Records drawn from a dataset

>>>>

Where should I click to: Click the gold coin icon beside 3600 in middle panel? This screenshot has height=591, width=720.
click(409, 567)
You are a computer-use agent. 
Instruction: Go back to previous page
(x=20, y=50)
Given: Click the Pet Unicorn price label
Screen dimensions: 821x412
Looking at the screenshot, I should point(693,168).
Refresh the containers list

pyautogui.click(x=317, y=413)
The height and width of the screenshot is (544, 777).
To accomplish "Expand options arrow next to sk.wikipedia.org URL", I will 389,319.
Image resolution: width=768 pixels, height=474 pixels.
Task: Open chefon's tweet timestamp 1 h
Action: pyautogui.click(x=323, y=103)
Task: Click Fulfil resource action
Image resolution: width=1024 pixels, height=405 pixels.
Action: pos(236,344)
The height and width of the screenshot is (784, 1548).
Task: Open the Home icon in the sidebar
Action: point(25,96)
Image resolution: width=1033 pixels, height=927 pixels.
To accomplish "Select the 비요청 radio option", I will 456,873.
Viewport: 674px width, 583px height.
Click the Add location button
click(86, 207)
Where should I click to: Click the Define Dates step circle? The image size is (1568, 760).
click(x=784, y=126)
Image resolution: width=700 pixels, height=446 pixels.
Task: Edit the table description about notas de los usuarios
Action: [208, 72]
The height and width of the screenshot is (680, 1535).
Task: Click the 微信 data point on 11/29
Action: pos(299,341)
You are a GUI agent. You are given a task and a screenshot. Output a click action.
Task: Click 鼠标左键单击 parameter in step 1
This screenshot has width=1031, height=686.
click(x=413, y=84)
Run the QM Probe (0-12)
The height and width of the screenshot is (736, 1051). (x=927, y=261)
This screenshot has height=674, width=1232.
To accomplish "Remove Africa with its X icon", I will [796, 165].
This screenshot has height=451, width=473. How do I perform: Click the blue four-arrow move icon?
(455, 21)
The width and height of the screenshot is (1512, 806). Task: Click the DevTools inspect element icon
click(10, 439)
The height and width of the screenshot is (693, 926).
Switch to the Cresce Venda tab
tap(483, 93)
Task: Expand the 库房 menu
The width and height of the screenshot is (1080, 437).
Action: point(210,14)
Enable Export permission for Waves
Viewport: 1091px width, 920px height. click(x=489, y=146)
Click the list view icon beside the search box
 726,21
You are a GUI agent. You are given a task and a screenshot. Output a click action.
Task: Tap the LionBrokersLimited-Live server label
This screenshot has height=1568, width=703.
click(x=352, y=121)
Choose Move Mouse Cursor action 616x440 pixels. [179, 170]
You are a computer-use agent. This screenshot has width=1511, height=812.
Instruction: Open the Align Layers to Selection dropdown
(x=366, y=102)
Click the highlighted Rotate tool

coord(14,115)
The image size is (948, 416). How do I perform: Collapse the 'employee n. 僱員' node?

<<<<

» What you have to do
Among the records above, a stretch begins at the line containing "Where should I click to: Click the Define" and ends at the line containing "Task: Expand the 库房 menu". Restate that stretch word for word, and nothing else.

» Solved exercise
Where should I click to: Click the Define Dates step circle? The image size is (1568, 760).
click(x=784, y=126)
Image resolution: width=700 pixels, height=446 pixels.
Task: Edit the table description about notas de los usuarios
Action: [208, 72]
The height and width of the screenshot is (680, 1535).
Task: Click the 微信 data point on 11/29
Action: pos(299,341)
You are a GUI agent. You are given a task and a screenshot. Output a click action.
Task: Click 鼠标左键单击 parameter in step 1
This screenshot has width=1031, height=686.
click(x=413, y=84)
Run the QM Probe (0-12)
The height and width of the screenshot is (736, 1051). (x=927, y=261)
This screenshot has height=674, width=1232.
To accomplish "Remove Africa with its X icon", I will [796, 165].
This screenshot has height=451, width=473. How do I perform: Click the blue four-arrow move icon?
(455, 21)
The width and height of the screenshot is (1512, 806). Task: Click the DevTools inspect element icon
click(10, 439)
The height and width of the screenshot is (693, 926).
Switch to the Cresce Venda tab
tap(483, 93)
Task: Expand the 库房 menu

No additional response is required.